I stared down at the image of a man hundreds of years dead, and wondered what he had been doing here, at the end.

"Kaz, watch out behind you!"

Vee's voice jerked me out of my thoughts. I spun around in time to see the closed door I had ignored sliding silently open and a gleaming figure stepping out. Vaguely humanoid, with a wide, boxy torso and no head, the construct stepped out of the tiny space beyond on legs that whirred and clicked with the components within. A single red light shone from its chest like an eye, falling on me like a searchlight. A low, buzzing mechanical voice emerged from somewhere in the torso, speaking a string of incomprehensible words.

I understood 'trespasser', though. By the time I had fully turned around, it had leveled it's left arm at me, and I stared down the black barrel of a projectile launcher. But even as I dove to the side, Vee jumping in the opposite direction, the construct's aim followed me unerringly.

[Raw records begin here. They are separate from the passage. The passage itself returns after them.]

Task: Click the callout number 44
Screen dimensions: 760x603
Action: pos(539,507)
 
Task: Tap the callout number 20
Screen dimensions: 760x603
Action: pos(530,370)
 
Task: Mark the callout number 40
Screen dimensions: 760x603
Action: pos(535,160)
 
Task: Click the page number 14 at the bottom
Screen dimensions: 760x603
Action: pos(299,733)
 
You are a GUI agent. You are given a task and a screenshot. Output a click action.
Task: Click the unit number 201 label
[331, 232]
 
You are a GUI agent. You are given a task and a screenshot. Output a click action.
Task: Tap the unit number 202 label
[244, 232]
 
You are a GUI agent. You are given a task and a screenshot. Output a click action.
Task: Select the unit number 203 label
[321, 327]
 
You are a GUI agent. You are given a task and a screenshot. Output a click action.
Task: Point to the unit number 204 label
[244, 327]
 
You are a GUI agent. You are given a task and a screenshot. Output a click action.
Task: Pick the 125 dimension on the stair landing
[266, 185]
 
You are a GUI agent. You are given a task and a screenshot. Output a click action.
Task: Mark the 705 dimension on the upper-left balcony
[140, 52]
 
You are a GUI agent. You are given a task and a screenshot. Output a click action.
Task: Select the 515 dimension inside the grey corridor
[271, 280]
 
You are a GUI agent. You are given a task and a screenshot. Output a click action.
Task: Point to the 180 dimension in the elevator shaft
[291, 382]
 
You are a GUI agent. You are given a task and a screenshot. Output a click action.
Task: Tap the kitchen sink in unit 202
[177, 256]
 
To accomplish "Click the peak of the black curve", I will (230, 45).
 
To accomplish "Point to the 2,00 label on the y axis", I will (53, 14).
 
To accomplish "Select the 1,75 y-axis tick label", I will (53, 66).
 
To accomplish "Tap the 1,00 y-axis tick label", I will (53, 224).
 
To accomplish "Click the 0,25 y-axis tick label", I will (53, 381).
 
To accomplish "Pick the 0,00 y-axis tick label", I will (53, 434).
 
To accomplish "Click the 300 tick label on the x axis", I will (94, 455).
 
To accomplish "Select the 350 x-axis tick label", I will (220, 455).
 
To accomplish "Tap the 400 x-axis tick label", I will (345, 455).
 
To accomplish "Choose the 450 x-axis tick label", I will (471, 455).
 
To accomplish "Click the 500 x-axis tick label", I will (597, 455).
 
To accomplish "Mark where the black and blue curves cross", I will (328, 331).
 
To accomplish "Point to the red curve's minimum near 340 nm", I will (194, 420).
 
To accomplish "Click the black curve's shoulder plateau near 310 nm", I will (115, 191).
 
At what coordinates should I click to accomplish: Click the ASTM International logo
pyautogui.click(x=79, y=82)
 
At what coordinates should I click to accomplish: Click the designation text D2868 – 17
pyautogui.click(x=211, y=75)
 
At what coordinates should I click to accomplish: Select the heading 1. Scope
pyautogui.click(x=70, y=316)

The sound of compact air erupted, and I found myself on the ground, entangled in a silvery net, attached to long metallic rope.

"Shit," I cursed under my breath as I tried to escape, but the material of the net tightened around me, and even the heated edge of my knife did nothing to cut the silver material. The rope attached to the net jerked, and I was yanked across the floor toward the construct, where it was raising it's right arm at the end of which was a two pronged device that crackled with electricity.

"Let them go!" Vee growled, perched atop the remains of the chair he had landed on. His open mouth buzzed with electricity, and the bolt that shot out left a bar of light across my vision as it struck the construct in the chest.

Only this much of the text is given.